INSTRUCTIONS TO FOLLOW: Gather every line of the data below that contains the string "width".

MATERIAL SUPPLIED:
--- START ---
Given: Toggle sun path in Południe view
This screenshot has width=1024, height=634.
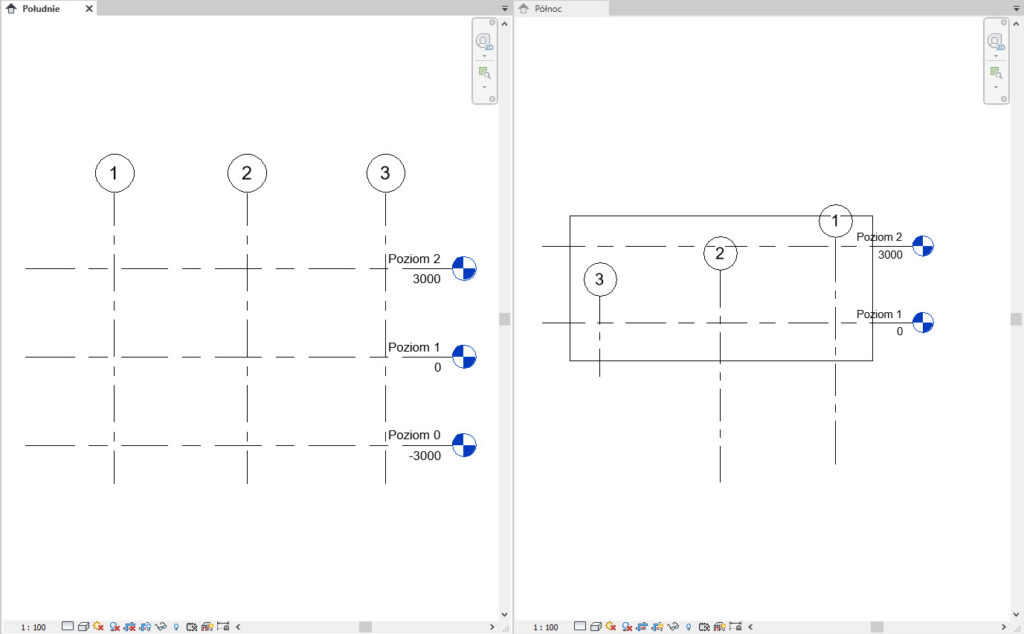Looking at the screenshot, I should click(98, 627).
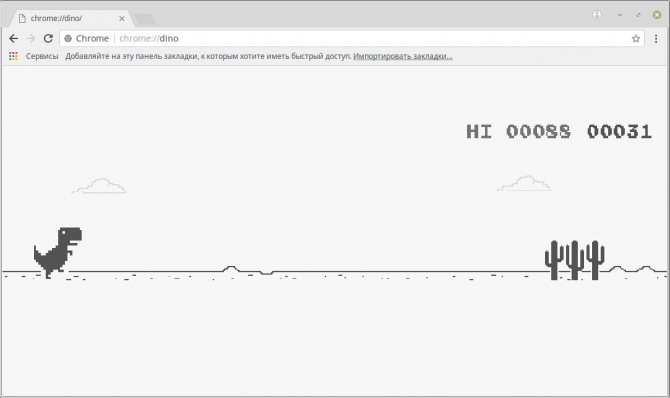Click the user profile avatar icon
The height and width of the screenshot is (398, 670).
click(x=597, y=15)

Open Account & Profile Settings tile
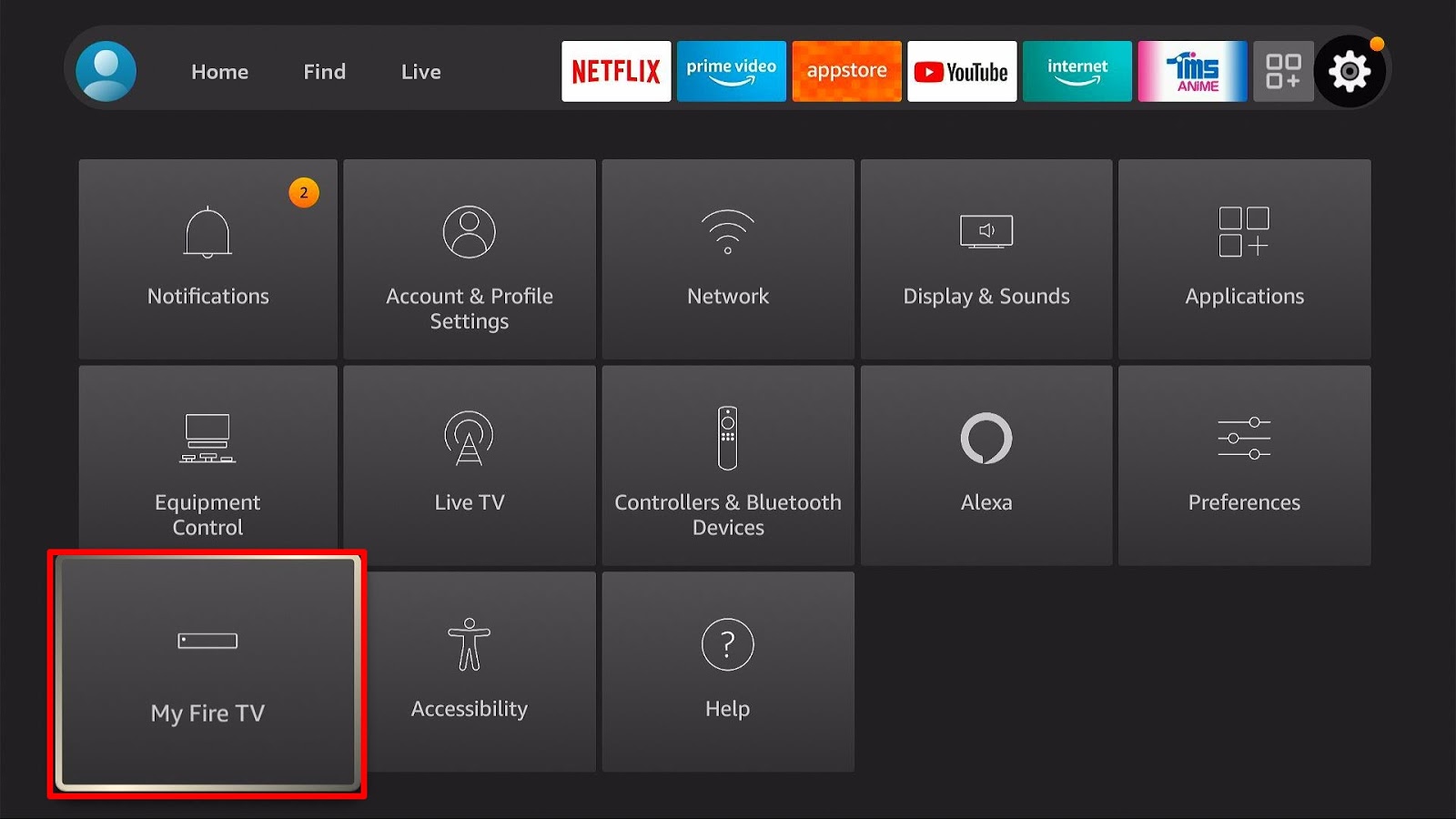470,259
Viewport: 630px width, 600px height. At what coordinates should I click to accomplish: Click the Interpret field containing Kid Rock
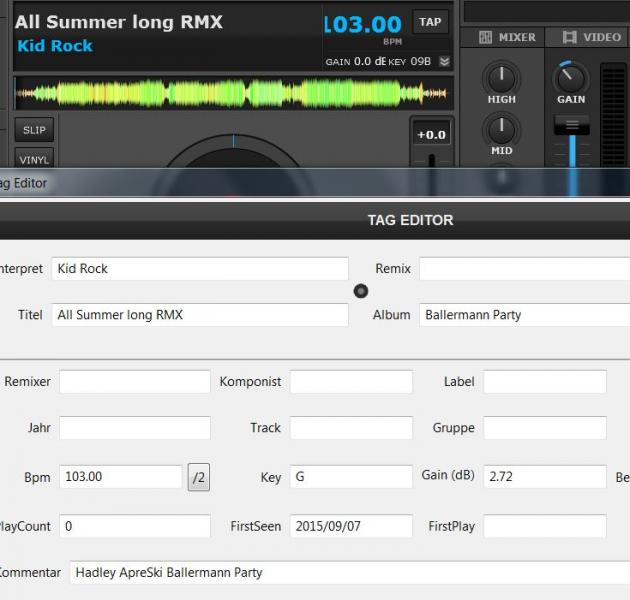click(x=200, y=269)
--- END ---
--- START ---
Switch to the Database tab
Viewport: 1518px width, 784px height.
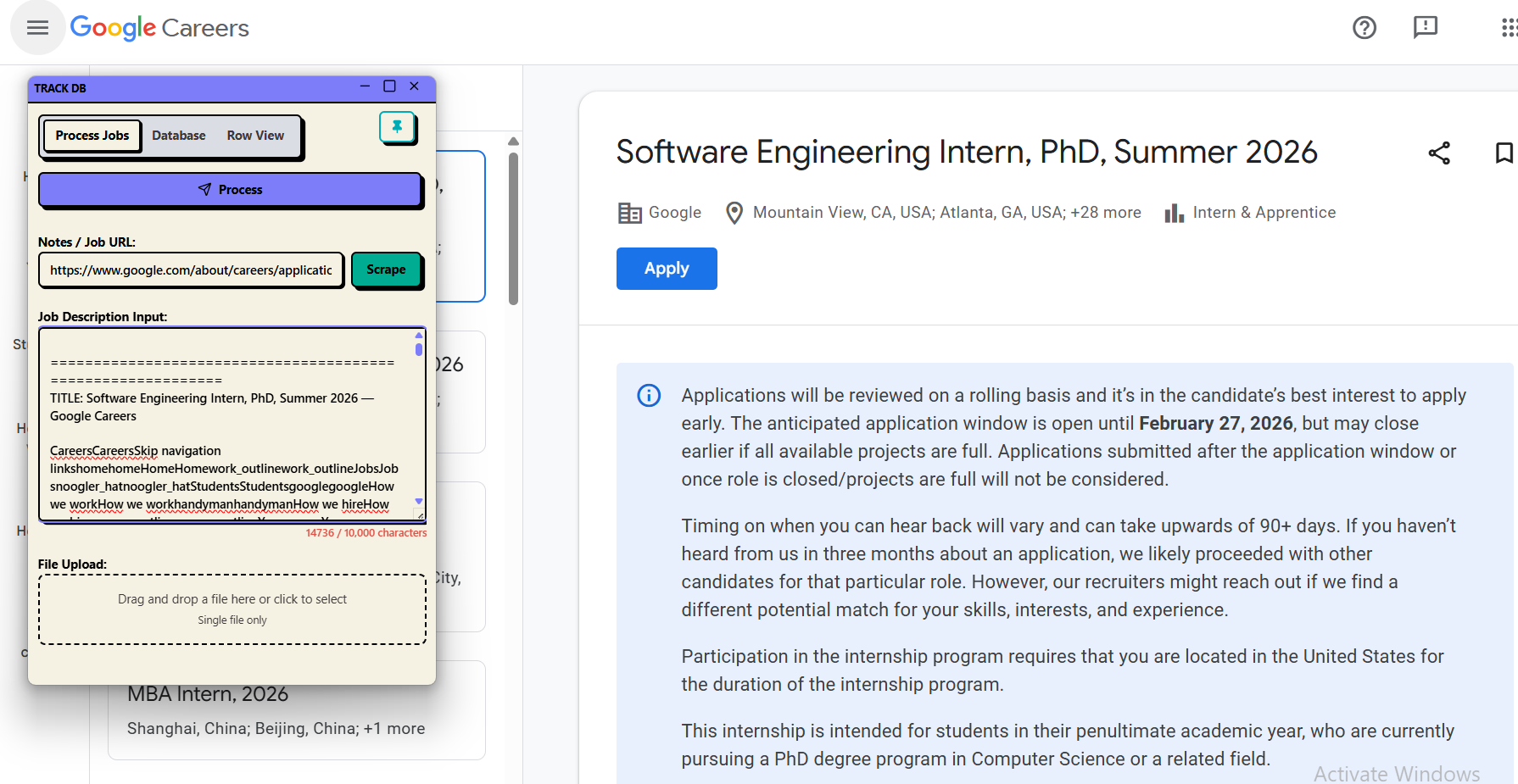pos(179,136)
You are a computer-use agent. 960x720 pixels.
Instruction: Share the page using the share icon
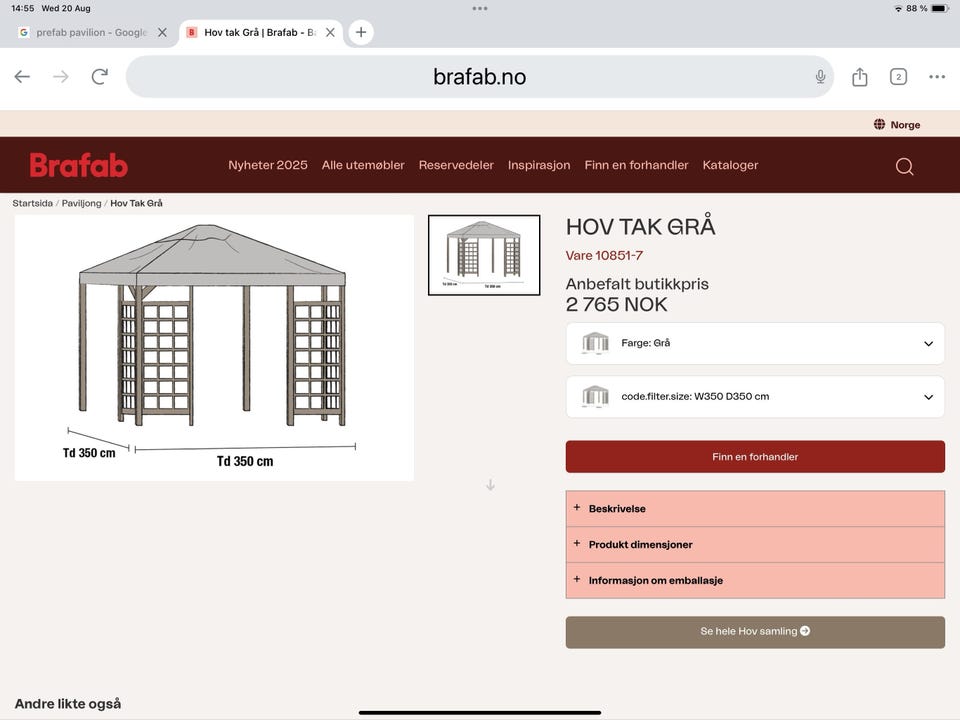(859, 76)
--- END ---
--- START ---
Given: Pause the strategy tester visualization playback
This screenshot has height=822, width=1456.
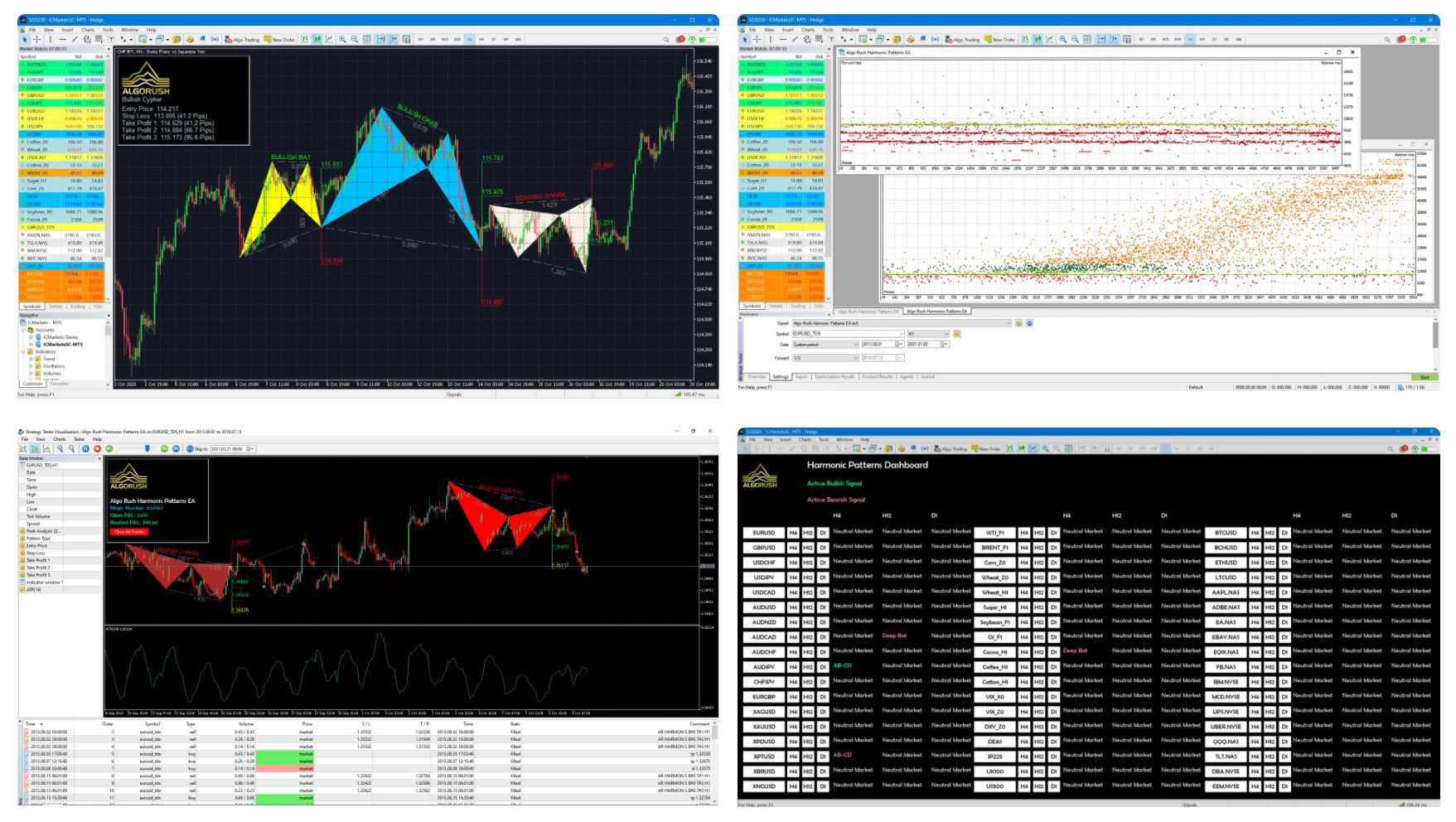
--- END ---
THE RESPONSE:
This screenshot has width=1024, height=634.
The height and width of the screenshot is (398, 670).
Viewport: 630px width, 600px height. At what coordinates should I click to accomplish: Click the Interpret field containing Kid Rock
Viewport: 1518px width, 784px height.
This screenshot has height=822, width=1456.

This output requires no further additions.